Discussion in 'Anything goes' started by wedgewood, Dec 31, 2007.

  1. expendable

    expendable Well-Known Member

    Givin' a shout out. If you're going to give a shout out, then by all means, SHOUT!
     
  2. forever_town

    forever_town Well-Known Member

    Saying "when I was coming up" instead of "growing up" or "I was your age."
     
  3. RedSmithClone

    RedSmithClone Active Member

    They are who we thought they were!
     
  4. ondeadline

    ondeadline Well-Known Member

    Mel Kiper Jr. prefaces one out of every four sentences with, "you look at."
     
  5. expendable

    expendable Well-Known Member

    I'll give you that one, but can we still use "crown their asses?"
     
  6. dooley_womack1

    dooley_womack1 Well-Known Member

    Point well taken.

    Now get me a beer, noob.
     
  7. dooley_womack1

    dooley_womack1 Well-Known Member

    And J_D, did you give P.J. Soles the Aunt Jemima treatment for her 57th?
     
  8. T2

    T2 Member

    As to the original list, I agree that most of the 19 are overused or misused. Especially "organic." It meant one thing to Frank Lloyd Wright. It meant something completely different to the professor in my inorganic chemistry class. It means something else entirely to your average health-food nut.

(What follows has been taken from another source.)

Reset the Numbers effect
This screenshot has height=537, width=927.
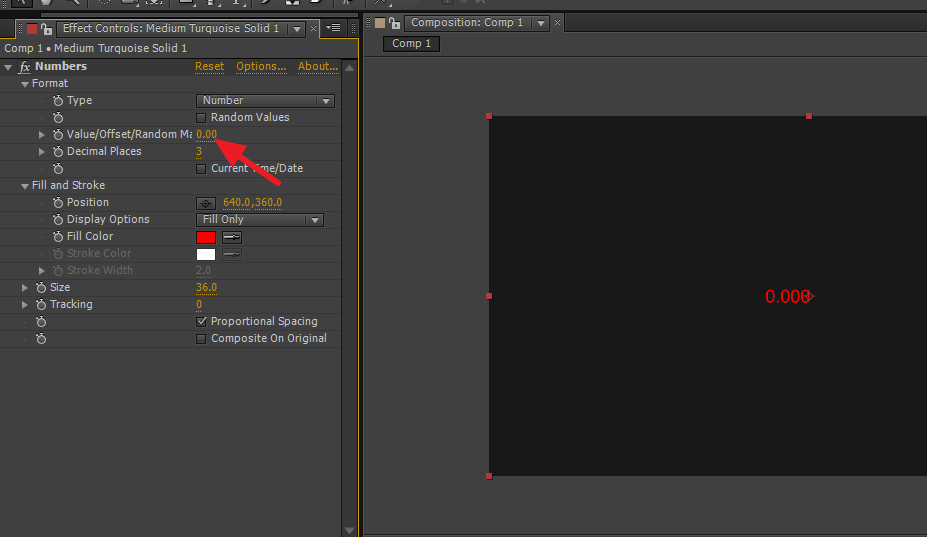tap(209, 67)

    However, I quibble with the inclusion of "waterboarding" and "surge" and "post 9/11." The first two are the actual names of certain activities of our government, and the third is the most concise way of expressing "after the terrorist attacks of September 11, 2001."

    Just because people are tired of hearing about these things doesn't mean that the terms themselves are overused.
     
  9. alleyallen

    alleyallen Guest

    The problem is, phrases like 9/11 are tossed out in place of legitimate responses. Definitely overused in that sense. It would've been like FDR dropping in a Pearl Harbor reference every third line, especially in 1944 or 1945, when the tide clearly had turned.
     
  10. ondeadline

    ondeadline Well-Known Member

    What about "went missing" or "vanished" in stories about people who are missing.

    "Went missing" almost makes it sound like somebody suddenly decided, "hey, I think I'll go missing." The context usually is something like, "they 'went missing' on Thursday" when you simply could say that "they haven't been seen since Wednesday."

    Vanished? Short of a magic trick, they didn't vanish.
     
  11. alleyallen

    alleyallen Guest

    Fixed.
     
  12. MCbamr

    MCbamr Member

    Not a phrase, but I'm about sick of seeing every football player who scores take a dive into the end zone. Who was it said to act like you've been there? Only thing worse is celebrating every three-yard run or every tackle.